Tanzkonkret, das ist ein Festival, bei dem sich die Tanzkunst in ihrer ganzen Breite präsentiert. Nachdem man eine Woche lang in den Schaufenstern der Stadt getanzt hatte, wurde in der überfüllten Orangerie des Volksgartens mit großem Trubel die Eröffnung gefeiert. Einen Tag später dann der Auftritt von zwei renommierten Truppen der Kölner Szene. Mit „Double-Bill“, einem Doppelprogramm von Ilona Pászthy und dem Michael Douglas Kollektiv, bot man intime Blicke in die Arbeit der Tänzer. Ilona Pászthy zeigte einen kurzen Ausschnitt ihrer nächsten Produktion „I see U No. 3“. Bei Weißwein und Salzstangen lieferten sich ihre jungen Tänzer ein kurzes, heftiges Pas de deux auf dem Kellerboden der Orangerie. Zur körpernahen Präsenz der Tänzer ertönt der Monolog eines bizarren Sammlers, der Hautschuppen katalogisiert.
Nach dem experimentellen Appetithappen ein Blick in die Werkstatt der Tänzer des Michael Douglas Kolletivs. Konkreter kann das Metier nicht entfaltet werden, als in den Prozessen der Improvisation, die hier freimütig dargeboten werden. Das Ensemble besitzt eine tänzerische Klasse, die gar nicht ausgereizt werden muss, um ihr Potential spürbar werden zu lassen. Mit Katie Duck und Alfredo Genovesi hatte man sich zwei Gäste eingeladen, konstruierte eine Laborsituation, zu der ein amorpher Klangteppich ausgelegt wurde und begab sich auf sie Suche nach Beziehung zueinander.
Die Bereitschaft, der Logik der Bewegung zu folgen, führt mitunter zu überraschenden Momenten, in denen die Bewegung zur Geste gerinnt. Man kann zusehen, wie Bewegung Bedeutung und damit Intensität erhält.

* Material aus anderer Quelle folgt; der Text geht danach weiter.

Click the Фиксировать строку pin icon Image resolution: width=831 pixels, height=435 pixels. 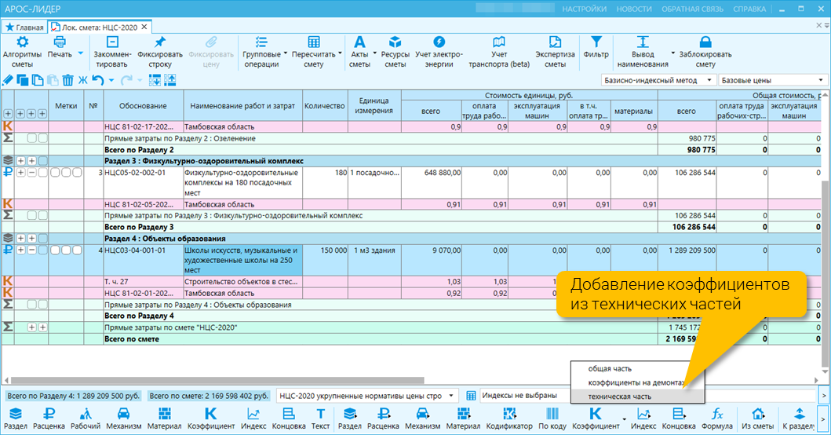[159, 42]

Freilich liefert das Kollektiv auch den Leerlauf der Improvisation, wenn der Funke zwischen den Beteiligten nicht überspringt. Improvisation setzt voraus, dass man etwas zum improvisieren hat, wenn das fehlt, vermag sich Inspiration nur schwer zu kristallisieren. Das Kollektiv zeigt dieses Problem wahrhaftig, demonstriert seinem Publikum aber auch die Notwendigkeit dramaturgischer Zubereitung. Ein geteiltes Vergnügen für die Besucher. Die können sich noch auf ein dicht geknüpftes Programm freuen, das mit Mara Tsironi und ihrer Uraufführung „Ach Dietrich... eine weiße Nacht“ am 25. September (17 Uhr) fortgesetzt wird, bevor dann noch eine komplette Tanzstaffel im Oktober und November folgt.